How would I recreate the following index using Elasticsearch Nest API?
Here is the json for the index including the mapping:
{
"settings": {
"analysis": {
"filter": {
"trigrams_filter": {
"type": "ngram",
"min_gram": 3,
"max_gram": 3
}
},
"analyzer": {
"trigrams": {
"type": "custom",
"tokenizer": "standard",
"filter": [
"lowercase",
"trigrams_filter"
]
}
}
}
},
"mappings": {
"data": {
"_all" : {"enabled" : true},
"properties": {
"text": {
"type": "string",
"analyzer": "trigrams"
}
}
}
}
}
Here is my attempt:
var newIndex = client.CreateIndexAsync(indexName, index => index
.NumberOfReplicas(replicas)
.NumberOfShards(shards)
.Settings(settings => settings
.Add("merge.policy.merge_factor", "10")
.Add("search.slowlog.threshold.fetch.warn", "1s")
.Add("mapping.allow_type_wrapper", true))
.AddMapping<Object>(mapping => mapping
.IndexAnalyzer("trigram")
.Type("string"))
);
The documentation does not mention anything about this?
UPDATE:
Found this post that uses
var index = new IndexSettings()
and then adds Analysis with the string literal json.
index.Add("analysis", #"{json});
Where can one find more examples like this one and does this work?
Creating an index in older versions
There are two main ways that you can accomplish this as outlined in the Nest Create Index Documentation:
Here is the way where you directly declare the index settings as Fluent Dictionary entries. Just like you are doing in your example above. I tested this locally and it produces the index settings that match your JSON above.
var response = client.CreateIndex(indexName, s => s
.NumberOfReplicas(replicas)
.NumberOfShards(shards)
.Settings(settings => settings
.Add("merge.policy.merge_factor", "10")
.Add("search.slowlog.threshold.fetch.warn", "1s")
.Add("mapping.allow_type_wrapper", true)
.Add("analysis.filter.trigrams_filter.type", "nGram")
.Add("analysis.filter.trigrams_filter.min_gram", "3")
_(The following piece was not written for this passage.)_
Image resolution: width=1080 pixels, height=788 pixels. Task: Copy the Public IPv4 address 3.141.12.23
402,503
.Add("analysis.filter.trigrams_filter.max_gram", "3")
.Add("analysis.analyzer.trigrams.type", "custom")
.Add("analysis.analyzer.trigrams.tokenizer", "standard")
.Add("analysis.analyzer.trigrams.filter.0", "lowercase")
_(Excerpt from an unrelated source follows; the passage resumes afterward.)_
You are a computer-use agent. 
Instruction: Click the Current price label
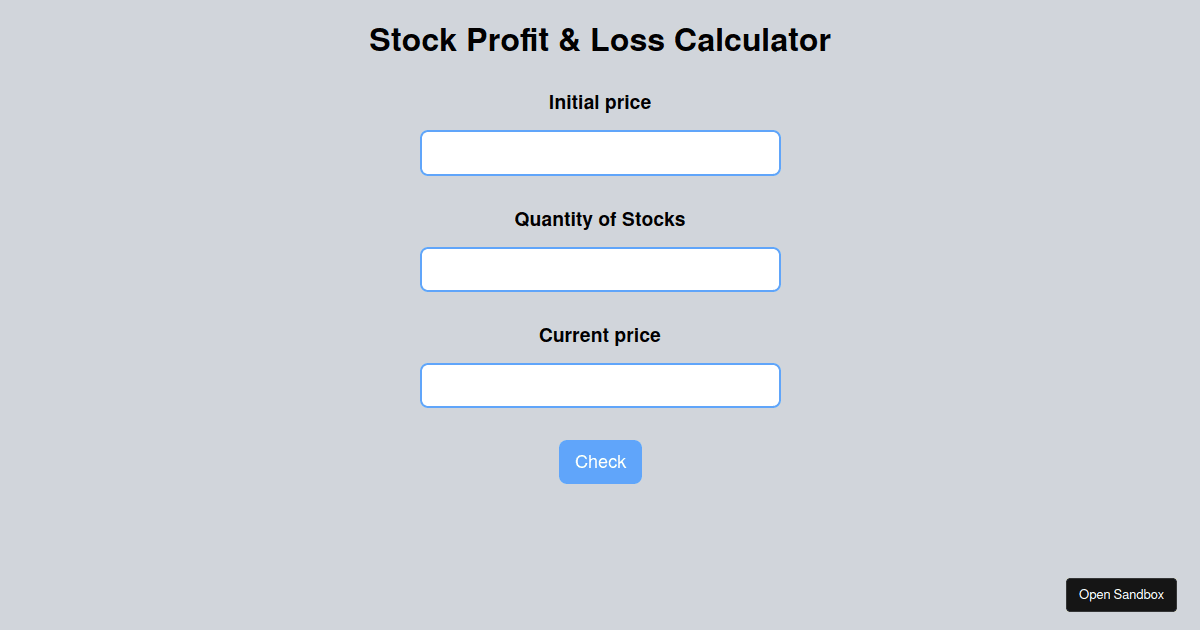600,336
.Add("analysis.analyzer.trigrams.filter.1", "trigrams_filter")
)
.AddMapping<Object>(mapping => mapping
.Type("data")
.AllField(af => af.Enabled())
.Properties(prop => prop
.String(sprop => sprop
.Name("text")
.IndexAnalyzer("trigrams")
)
)
)
);
Please note that NEST also includes the ability to create index settings using strongly typed classes as well. I will post an example of that later, if I have time to work through it.
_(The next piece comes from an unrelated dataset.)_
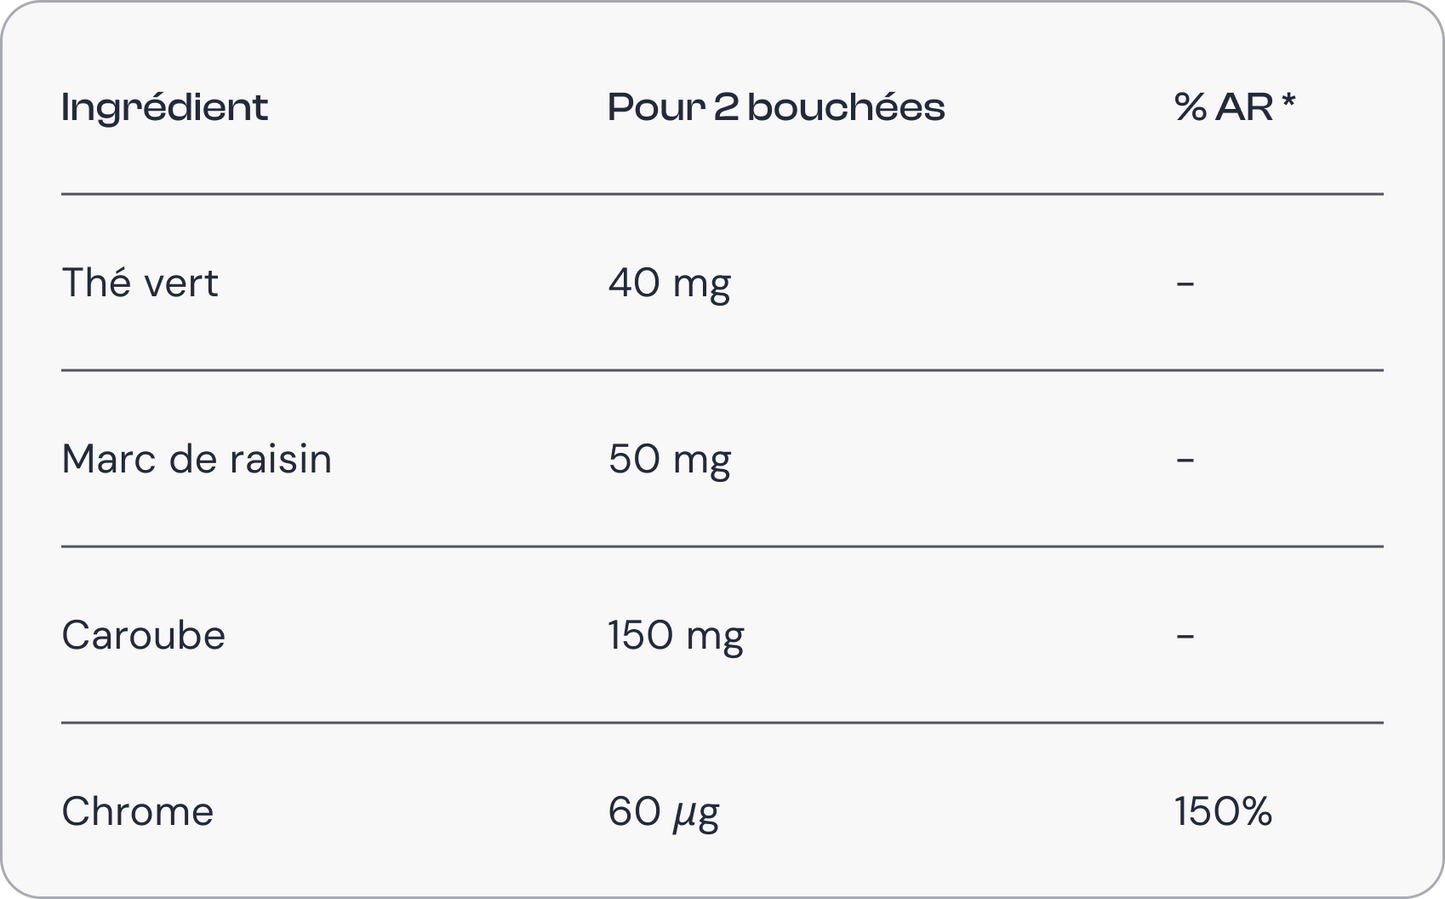Select the Caroube ingredient cell

(144, 635)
Creating index with NEST 7.x
Please also note that in NEST 7.x CreateIndex method is removed. Use Indices.Create isntead. Here's the example.
_client.Indices
.Create(indexName, s => s
.Settings(se => se
.NumberOfReplicas(replicas)
.NumberOfShards(shards)
.Setting("merge.policy.merge_factor", "10")));
In case people have NEST 2.0, the .NumberOfReplicas(x).NumberOfShards(y) are in the Settings area now so specify within the lamba expression under Settings.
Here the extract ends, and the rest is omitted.